Court reaffirms tough standard for restraints in Business Week case
OHIO–A restraint on publication imposed on Business Week magazine by a federal District Court in Cincinnati last September did not meet the heavy burden necessary to justify a prior restraint on the news media, the U.S. Court of Appeals in Cincinnati (6th Cir.) ruled in a split decision released in early March.
The lower court order forbade Business Week to publish an article based on leaked pretrial documents concerning a racketeering lawsuit brought by Procter & Gamble against Bankers Trust.
The trial court did not make any of the requisite findings that irreparable harm to a substantial government interest would occur if publication of the story was not halted by a temporary restraining order, the appellate court found. While temporary restraining orders are correctly used by courts in most instances to maintain the “status quo” of a case while an issue is studied, the court explained, the status quo for the media is to publish news promptly.
The appellate court noted the original temporary order did not give Business Week an opportunity to argue its side at a hearing on the merits of the order. The court held that both the temporary order and the permanent order, which enjoined Business Week from ever publishing the documents despite their subsequent unsealing, were unconstitutional.

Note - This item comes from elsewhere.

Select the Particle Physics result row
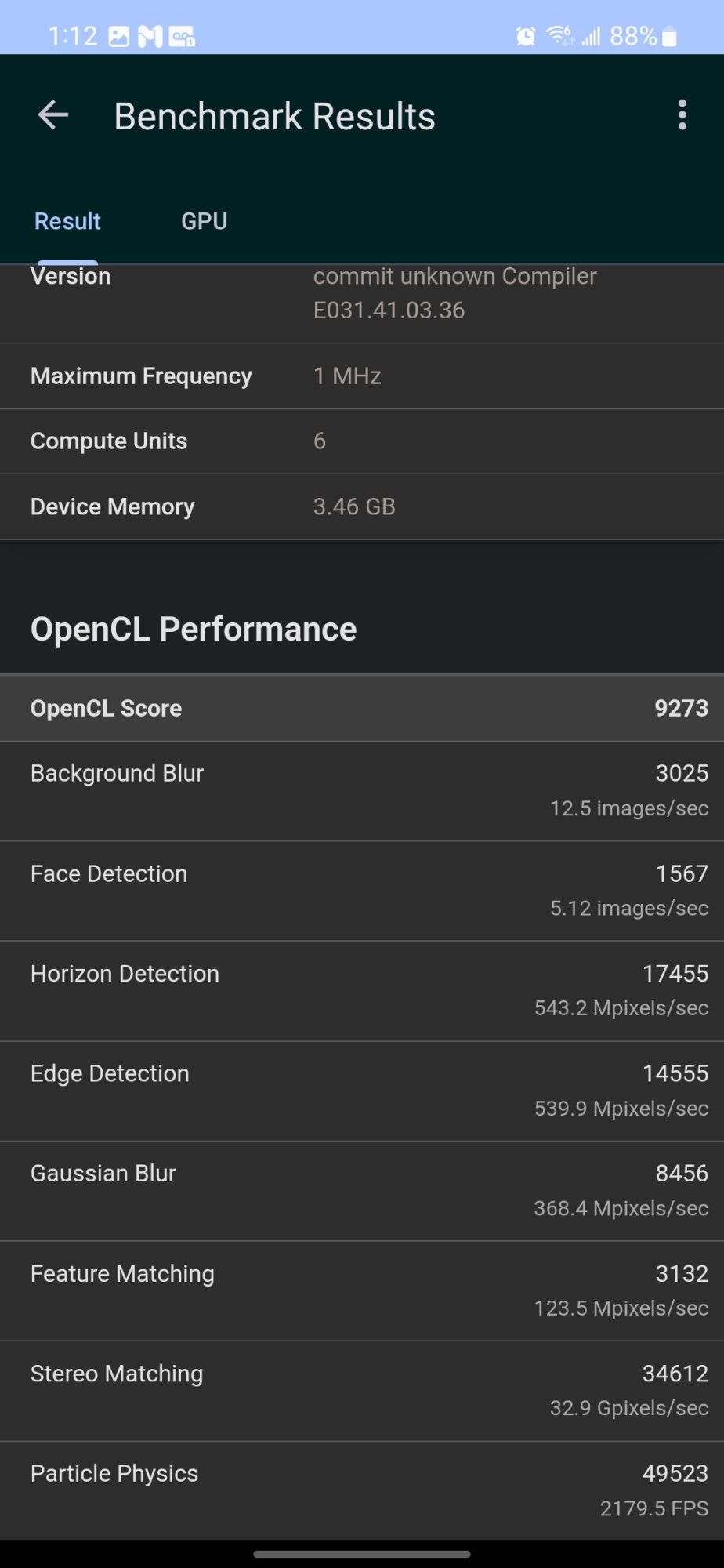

The appeals court found that the underlying protective order, which allowed the parties to seal discovery documents and amend that order solely upon their agreement, conflicted with the Federal Rules of Civil Procedure and was an abrogation of judicial oversight of proceedings. One judge noted in his concurrence that it is “ludicrous” to permit a protective order to be instituted by mere stipulation of the parties and to hold such an order to be effective against non- parties.
The appeals court also criticized the lower court for allowing the gag order to remain in place for weeks while it investigated how Business Week obtained the documents and whether reporters and editors knew the documents had been sealed. The appellate court reaffirmed the principle that such inquiries “are not appropriate bases for issuing a prior restraint.”
The majority opinion determined that even though the magazine eventually was allowed to publish the article, its appeal could still be heard because it is possible that the parties could attempt to keep further details of their litigation secret from the media. The dissenting judge said he would have dismissed the case as moot. (The Procter & Gamble Company v. Bankers Trust, et al, In Re The McGraw-Hill Companies, Inc.; Media Counsel: Victor Kovner, New York)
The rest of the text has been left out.